[Stated task] Could you copy out, word for word, the records below, starting with the line that contains "Given: Select double" and going on through the line that contains "(x=776, y=97)", with both of those lines included?

[Listed records]
::::
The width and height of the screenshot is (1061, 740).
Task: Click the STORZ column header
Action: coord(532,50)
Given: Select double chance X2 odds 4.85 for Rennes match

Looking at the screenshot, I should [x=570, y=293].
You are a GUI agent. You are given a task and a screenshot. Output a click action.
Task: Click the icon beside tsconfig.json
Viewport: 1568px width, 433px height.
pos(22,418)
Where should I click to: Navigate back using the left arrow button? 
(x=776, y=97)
::::
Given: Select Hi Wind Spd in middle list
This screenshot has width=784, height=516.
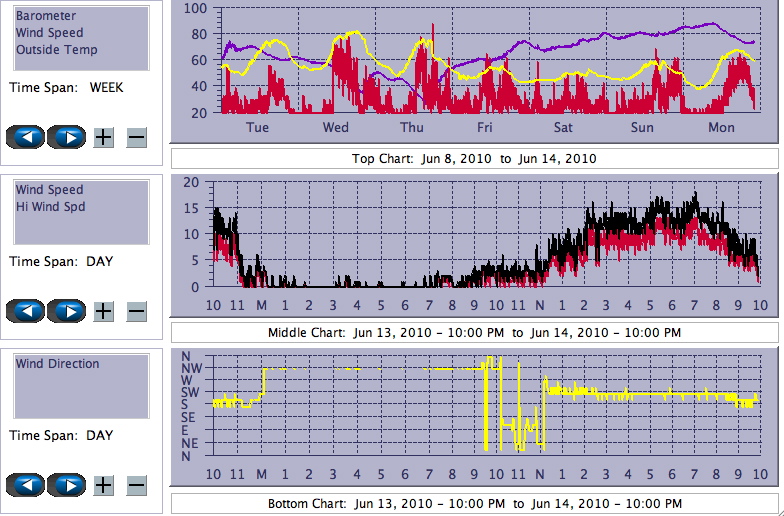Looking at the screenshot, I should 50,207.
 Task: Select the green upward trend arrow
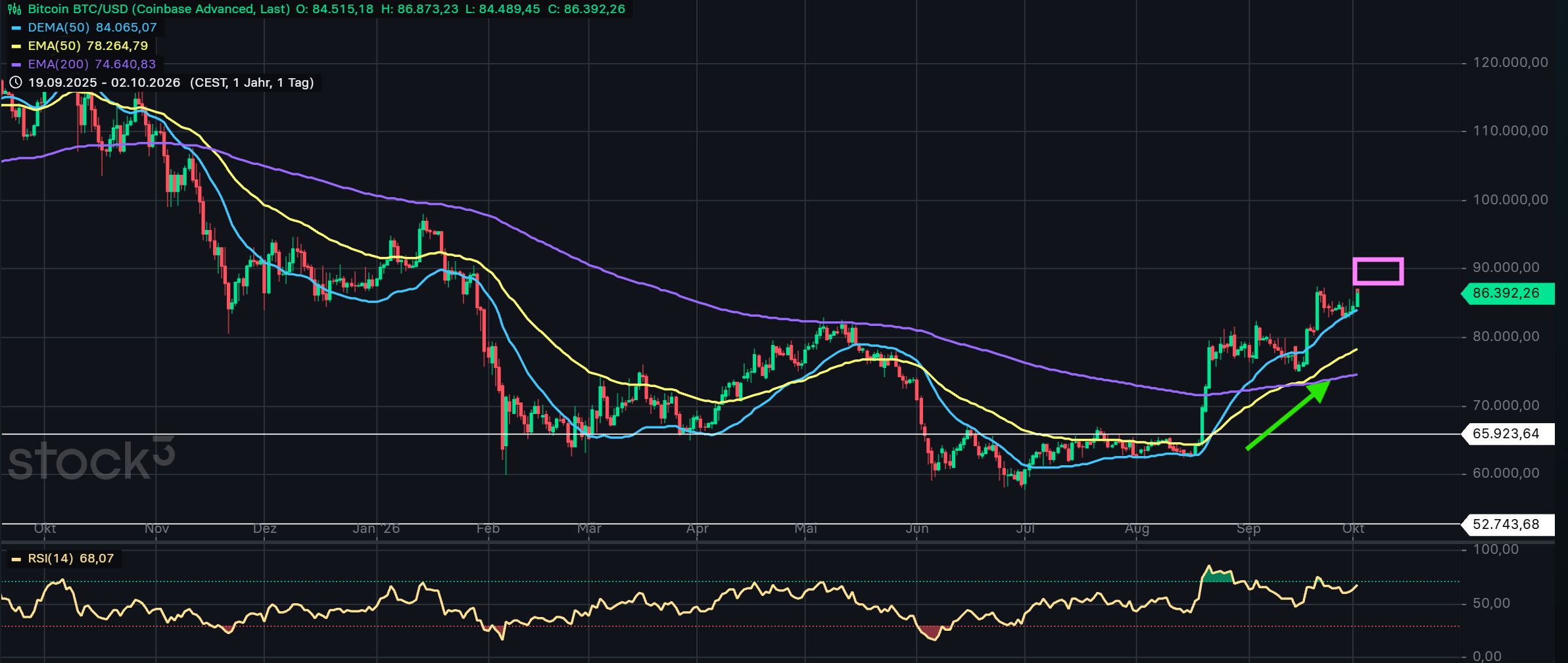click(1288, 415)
::::
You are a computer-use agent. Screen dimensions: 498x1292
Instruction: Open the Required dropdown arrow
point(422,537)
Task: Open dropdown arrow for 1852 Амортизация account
::::
[Written response]
Given: Select double chance X2 odds 4.85 for Rennes match

Looking at the screenshot, I should [x=570, y=293].
You are a GUI agent. You are given a task and a screenshot. Output a click action.
Task: Click the icon beside tsconfig.json
Viewport: 1568px width, 433px height.
pos(22,418)
Where should I click to: Navigate back using the left arrow button? 
(x=776, y=97)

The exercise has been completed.